▶ _Aim_
Display each line below that contains the string "Client", copying it in full. Case is significant when matching.

▶ _Entries shown_

++++++++++

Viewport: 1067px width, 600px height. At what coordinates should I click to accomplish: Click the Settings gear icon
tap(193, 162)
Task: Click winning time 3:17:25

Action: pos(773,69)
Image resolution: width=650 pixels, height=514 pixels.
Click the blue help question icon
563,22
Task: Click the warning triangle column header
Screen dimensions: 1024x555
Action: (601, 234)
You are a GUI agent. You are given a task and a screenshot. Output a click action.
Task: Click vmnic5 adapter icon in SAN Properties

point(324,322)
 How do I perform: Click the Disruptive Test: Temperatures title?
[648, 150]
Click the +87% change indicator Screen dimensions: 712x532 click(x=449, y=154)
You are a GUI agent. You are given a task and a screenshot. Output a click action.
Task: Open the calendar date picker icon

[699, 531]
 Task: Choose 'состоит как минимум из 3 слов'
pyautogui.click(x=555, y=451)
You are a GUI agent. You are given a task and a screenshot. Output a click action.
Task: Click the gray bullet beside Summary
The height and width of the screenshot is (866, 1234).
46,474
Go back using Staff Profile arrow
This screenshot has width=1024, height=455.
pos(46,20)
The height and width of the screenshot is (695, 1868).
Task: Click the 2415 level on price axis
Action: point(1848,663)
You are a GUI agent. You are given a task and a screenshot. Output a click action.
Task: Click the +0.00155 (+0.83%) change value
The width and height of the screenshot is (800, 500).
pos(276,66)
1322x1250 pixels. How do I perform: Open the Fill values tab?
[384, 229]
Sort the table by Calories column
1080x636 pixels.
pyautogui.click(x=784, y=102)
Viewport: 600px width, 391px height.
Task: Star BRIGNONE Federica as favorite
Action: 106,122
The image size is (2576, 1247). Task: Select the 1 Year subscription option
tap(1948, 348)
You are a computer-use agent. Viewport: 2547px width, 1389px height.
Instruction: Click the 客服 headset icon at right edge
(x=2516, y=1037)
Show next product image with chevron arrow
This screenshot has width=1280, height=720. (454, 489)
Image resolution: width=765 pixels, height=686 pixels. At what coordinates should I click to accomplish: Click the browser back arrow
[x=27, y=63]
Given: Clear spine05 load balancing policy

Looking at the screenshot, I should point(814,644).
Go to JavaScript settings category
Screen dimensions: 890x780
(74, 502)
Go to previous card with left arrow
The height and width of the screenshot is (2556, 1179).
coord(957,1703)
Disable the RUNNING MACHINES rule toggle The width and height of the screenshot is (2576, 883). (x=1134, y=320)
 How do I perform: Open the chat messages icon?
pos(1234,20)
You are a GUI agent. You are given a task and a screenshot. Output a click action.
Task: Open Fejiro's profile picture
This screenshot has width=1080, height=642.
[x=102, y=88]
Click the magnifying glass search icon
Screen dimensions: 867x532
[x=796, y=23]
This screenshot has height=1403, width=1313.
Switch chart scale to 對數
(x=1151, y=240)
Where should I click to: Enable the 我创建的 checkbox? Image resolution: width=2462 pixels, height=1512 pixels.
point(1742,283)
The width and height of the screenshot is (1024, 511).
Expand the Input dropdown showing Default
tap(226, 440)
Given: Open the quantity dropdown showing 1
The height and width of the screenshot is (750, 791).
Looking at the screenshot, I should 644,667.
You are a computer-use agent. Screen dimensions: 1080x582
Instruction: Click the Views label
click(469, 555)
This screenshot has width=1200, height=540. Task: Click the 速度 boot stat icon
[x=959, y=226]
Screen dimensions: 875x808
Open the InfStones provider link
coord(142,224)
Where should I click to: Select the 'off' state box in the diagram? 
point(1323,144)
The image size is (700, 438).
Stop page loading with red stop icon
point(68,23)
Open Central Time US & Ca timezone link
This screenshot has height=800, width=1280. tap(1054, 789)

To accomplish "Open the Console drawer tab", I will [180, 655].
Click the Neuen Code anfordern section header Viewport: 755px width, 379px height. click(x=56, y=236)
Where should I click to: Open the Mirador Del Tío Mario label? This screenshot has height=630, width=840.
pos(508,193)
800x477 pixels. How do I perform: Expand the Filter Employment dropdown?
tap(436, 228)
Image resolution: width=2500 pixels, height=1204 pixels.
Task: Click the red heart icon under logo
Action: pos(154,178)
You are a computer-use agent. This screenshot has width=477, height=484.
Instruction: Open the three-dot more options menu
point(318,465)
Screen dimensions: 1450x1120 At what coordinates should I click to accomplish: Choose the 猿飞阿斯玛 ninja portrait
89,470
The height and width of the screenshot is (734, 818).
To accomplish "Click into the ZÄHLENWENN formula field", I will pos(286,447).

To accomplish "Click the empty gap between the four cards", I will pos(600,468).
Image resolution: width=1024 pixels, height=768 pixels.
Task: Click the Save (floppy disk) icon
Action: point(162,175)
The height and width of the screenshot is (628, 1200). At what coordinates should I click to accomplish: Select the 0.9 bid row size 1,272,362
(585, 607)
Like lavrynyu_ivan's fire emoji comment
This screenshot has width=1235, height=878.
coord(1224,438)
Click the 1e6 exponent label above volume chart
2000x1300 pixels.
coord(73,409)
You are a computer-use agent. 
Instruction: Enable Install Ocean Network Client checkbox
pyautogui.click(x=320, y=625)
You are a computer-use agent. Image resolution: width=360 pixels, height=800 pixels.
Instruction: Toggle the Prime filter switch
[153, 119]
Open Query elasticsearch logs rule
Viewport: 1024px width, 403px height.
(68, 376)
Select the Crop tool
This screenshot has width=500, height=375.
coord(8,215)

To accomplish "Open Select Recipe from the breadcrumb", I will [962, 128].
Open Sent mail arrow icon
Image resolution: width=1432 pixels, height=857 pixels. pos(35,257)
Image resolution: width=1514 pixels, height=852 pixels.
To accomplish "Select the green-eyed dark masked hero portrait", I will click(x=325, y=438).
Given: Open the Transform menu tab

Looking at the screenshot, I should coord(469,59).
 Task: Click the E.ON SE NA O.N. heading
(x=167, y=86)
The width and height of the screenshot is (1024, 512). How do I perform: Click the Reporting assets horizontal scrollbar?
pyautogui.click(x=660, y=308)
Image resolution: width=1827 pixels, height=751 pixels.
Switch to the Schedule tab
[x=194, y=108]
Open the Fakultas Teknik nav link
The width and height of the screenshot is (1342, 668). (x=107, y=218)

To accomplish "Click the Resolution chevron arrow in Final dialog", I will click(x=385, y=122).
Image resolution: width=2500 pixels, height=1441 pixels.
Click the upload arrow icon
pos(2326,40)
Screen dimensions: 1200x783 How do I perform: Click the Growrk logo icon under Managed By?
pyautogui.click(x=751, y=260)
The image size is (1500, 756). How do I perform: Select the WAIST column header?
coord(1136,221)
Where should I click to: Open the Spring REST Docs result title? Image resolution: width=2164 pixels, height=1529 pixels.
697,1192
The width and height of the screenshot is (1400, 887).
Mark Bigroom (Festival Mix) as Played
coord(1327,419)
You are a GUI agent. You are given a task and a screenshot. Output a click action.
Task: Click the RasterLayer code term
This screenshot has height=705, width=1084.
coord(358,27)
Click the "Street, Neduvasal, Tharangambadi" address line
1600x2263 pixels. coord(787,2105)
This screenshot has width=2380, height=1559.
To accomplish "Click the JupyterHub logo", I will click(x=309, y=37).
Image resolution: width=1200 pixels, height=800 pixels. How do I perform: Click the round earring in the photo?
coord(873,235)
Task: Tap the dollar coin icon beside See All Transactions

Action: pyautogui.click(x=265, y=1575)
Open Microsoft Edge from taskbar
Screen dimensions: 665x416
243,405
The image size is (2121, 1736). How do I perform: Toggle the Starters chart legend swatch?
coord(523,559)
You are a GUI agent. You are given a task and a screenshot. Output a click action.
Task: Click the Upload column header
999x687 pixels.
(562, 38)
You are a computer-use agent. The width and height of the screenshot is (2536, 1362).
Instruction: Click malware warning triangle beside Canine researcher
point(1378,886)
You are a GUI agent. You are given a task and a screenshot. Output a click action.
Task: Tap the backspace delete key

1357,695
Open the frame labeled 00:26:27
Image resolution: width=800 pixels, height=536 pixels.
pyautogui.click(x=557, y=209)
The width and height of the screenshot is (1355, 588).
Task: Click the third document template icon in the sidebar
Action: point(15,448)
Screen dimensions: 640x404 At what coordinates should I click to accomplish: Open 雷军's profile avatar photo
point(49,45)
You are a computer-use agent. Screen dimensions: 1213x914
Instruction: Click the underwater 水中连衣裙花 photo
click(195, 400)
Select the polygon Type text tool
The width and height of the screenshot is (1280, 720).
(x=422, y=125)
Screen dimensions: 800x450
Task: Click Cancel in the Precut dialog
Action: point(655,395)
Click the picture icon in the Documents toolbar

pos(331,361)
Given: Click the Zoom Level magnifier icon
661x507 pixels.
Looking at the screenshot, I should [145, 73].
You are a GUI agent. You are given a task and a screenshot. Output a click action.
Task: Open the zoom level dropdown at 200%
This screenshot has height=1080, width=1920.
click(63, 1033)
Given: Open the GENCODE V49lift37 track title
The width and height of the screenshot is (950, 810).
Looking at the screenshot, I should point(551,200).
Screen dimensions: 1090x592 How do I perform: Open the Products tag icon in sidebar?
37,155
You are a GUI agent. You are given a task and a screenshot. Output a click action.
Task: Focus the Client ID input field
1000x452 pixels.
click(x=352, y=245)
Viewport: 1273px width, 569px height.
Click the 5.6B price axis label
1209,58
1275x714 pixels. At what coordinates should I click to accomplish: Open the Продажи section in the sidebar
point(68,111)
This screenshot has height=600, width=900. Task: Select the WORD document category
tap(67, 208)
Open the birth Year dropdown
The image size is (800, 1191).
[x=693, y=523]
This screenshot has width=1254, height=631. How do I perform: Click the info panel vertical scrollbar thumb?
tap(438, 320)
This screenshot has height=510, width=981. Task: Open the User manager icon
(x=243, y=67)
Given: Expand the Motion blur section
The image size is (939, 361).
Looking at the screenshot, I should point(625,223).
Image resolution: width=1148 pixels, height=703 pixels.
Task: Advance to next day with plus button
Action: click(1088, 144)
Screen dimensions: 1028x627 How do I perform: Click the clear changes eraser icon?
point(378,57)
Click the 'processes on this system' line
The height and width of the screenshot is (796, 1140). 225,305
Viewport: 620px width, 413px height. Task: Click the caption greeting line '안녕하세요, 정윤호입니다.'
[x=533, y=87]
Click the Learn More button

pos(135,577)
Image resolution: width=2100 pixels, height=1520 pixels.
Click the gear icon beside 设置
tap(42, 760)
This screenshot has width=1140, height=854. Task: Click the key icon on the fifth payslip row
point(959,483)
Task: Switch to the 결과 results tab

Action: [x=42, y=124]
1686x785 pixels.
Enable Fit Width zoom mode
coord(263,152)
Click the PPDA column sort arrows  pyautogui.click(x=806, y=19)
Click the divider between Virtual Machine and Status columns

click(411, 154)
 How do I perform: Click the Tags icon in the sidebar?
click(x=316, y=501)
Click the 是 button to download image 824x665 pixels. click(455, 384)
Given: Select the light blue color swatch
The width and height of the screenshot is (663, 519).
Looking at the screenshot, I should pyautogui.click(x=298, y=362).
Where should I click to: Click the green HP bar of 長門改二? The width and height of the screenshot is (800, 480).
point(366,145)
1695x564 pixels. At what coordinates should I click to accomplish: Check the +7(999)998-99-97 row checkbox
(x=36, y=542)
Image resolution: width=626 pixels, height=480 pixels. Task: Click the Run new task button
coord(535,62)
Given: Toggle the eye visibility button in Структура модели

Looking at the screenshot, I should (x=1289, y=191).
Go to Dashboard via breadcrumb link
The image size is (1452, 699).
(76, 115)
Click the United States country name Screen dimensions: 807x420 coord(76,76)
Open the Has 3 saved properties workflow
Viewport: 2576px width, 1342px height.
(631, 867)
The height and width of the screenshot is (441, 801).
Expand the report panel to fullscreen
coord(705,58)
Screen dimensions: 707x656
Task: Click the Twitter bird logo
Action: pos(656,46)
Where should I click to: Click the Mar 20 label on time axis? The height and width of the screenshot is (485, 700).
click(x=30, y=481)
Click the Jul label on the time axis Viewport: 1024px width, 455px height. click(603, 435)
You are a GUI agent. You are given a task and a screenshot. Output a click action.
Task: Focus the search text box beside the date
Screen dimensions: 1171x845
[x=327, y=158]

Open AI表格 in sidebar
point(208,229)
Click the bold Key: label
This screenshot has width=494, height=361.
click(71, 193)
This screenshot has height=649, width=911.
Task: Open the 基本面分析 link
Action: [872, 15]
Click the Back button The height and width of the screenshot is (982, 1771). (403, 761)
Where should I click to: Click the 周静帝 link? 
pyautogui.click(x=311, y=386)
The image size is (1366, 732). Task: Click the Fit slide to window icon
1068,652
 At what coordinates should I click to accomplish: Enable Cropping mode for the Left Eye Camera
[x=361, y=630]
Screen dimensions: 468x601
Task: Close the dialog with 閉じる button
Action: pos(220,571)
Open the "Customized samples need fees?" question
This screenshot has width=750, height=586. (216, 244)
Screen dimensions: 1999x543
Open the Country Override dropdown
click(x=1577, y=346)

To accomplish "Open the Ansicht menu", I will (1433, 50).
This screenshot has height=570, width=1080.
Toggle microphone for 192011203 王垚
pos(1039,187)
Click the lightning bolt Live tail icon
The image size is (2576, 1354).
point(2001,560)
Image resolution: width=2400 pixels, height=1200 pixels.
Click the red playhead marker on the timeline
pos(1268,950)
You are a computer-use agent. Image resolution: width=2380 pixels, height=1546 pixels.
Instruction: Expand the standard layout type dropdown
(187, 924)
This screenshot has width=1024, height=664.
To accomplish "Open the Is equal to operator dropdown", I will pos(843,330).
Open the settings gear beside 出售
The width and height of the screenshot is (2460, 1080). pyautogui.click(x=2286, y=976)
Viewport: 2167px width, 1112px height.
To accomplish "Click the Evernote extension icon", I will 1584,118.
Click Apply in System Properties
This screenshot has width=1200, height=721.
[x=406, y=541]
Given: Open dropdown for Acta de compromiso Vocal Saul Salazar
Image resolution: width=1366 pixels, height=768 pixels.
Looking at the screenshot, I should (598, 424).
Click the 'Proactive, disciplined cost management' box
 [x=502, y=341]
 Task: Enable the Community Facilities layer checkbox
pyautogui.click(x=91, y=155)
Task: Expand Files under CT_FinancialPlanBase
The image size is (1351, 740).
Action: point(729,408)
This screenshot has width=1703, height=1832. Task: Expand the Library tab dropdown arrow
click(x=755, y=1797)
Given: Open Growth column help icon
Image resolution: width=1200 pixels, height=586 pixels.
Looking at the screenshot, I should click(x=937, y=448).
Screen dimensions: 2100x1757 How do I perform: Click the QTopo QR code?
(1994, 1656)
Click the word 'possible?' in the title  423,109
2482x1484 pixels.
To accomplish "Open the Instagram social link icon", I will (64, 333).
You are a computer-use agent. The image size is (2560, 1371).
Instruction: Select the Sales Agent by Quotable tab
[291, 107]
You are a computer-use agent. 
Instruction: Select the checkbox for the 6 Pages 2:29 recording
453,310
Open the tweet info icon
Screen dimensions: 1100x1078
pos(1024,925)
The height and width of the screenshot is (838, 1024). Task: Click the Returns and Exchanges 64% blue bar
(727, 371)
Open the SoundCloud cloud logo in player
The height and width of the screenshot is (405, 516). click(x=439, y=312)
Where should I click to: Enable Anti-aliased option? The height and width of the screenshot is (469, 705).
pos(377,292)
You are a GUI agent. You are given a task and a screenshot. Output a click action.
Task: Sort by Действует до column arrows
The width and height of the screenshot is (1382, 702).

++++++++++

▶ _Completed task_
Instruction: Enable Install Ocean Network Client checkbox
Task: Focus the Client ID input field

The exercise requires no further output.